Sie hätte ihn längst in die Freiheit entlassen sollen, bevor all das anfing, hätte sie alle nie so eng an sich binden dürfen. Keinen von ihnen, von ihren kleinen Hübschen. Es wäre gar nicht nötig gewesen, nicht bei den guten. Wie hatte es angefangen? Ein kleines Zugeständnis gegenüber ihrer sterblichen Eitelkeit, gegenüber Stolz und Lust. Wozu diente denn die Macht, wenn nicht zu so etwas? Es gefiel ihr, von Jugend mit all ihrer vergänglichen Schönheit umgeben zu sein. Was war denn der Nutzen der Unsterblichkeit, wenn sie auf derart schlichte Genüsse verzichten sollte? Sie war eine großzügige Gebieterin. Niemand von ihnen hatte Schaden genommen, und sie konnten noch ihren Enkeln Geschichten davon erzählen.
Jetzt war es zu spät.
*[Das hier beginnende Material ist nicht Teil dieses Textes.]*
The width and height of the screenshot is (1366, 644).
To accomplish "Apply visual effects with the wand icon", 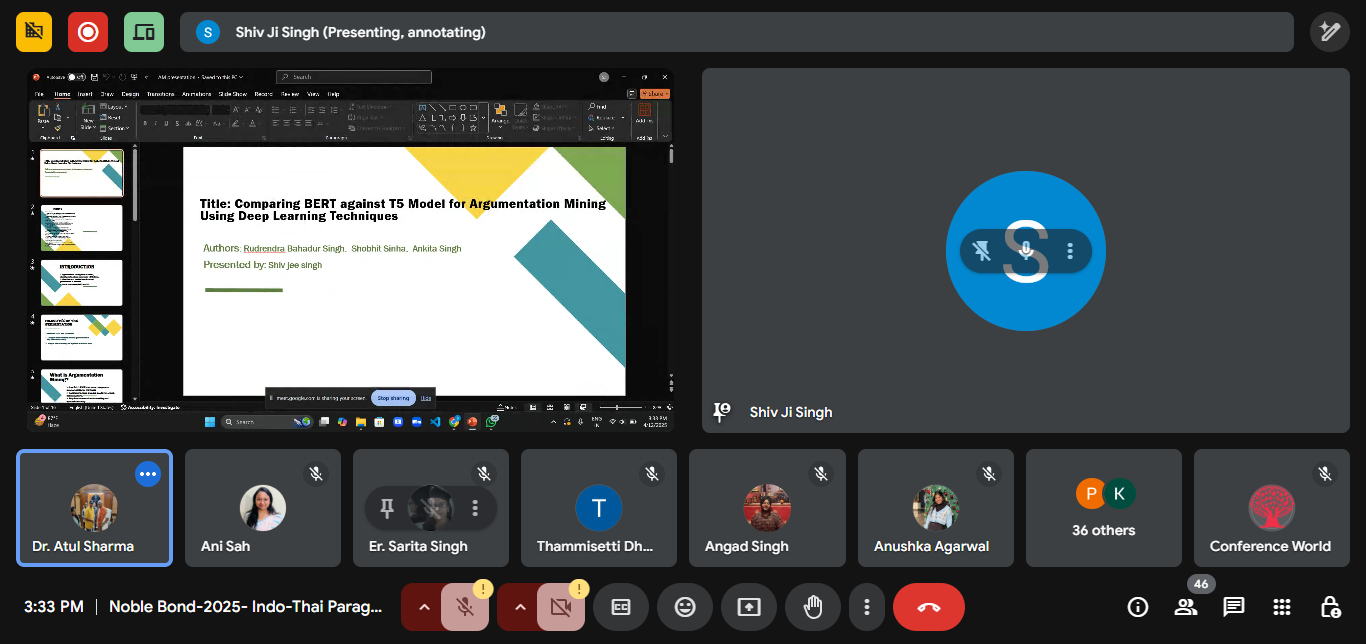I will click(x=1329, y=31).
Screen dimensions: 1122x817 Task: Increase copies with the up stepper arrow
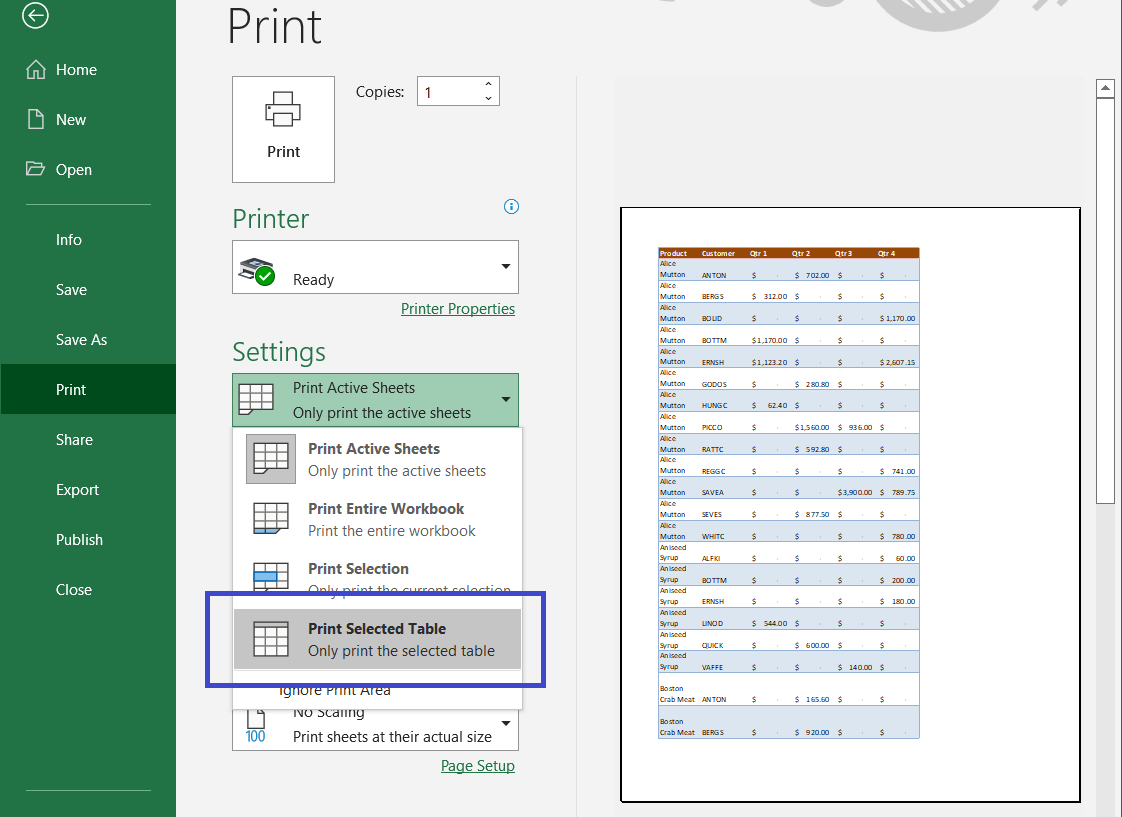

So angespannt die Verbindung bereits war, es hätte mehr Kraft gekostet, sie zu lösen, als sie aufrechtzuerhalten. Lilias schob ihr Bedauern beiseite und schüttelte den Kopf, ungeduldig wie ein von einer Bremse gestochenes Pferd. »Gergon?«
»Dort, Gebieterin.« Sarika zeigte auf ihn, und ihre Stimme klang beruhigend.
Er sah aus wie eine Ameise, die sich den Berg heraufquälte. Sie alle sahen wie Ameisen aus. Ihre Wachleute, die Wächter des Beschtanag, die diese mächtige Mauer verteidigten. Andere Ameisen in heller Rüstung schwärmten um sie herum und wollten sie mit ihren Belagerungsmaschinen und Leitern überwinden, während die Rammböcke ohne Unterlass weiterdröhnten. Lilias lehnte sich in ihrem Stuhl zurück und betrachtete ihr zerfallendes Reich. Sie erinnerte sich jetzt. Sie hatte einen hochlehnigen Stuhl hierhergestellt, auf die Terrasse der Festung Beschtanag, um genau das zu tun.
Lilias.
Calandors Stimme hallte in ihrem Kopf wider. »Nein«, sagte sie laut. »Nein.«
Ihr Wachhauptmann Gergon mühte sich den Abhang herauf, nickte dabei den hier und dort aufgestellten Bogenschützen zu, den letzten Verteidigern von Beschtanag. Es war warm, und er schwitzte, sein graues Haar lugte feucht unter seinem Helm hervor. Er nahm ihn ab, um sie zu grüßen.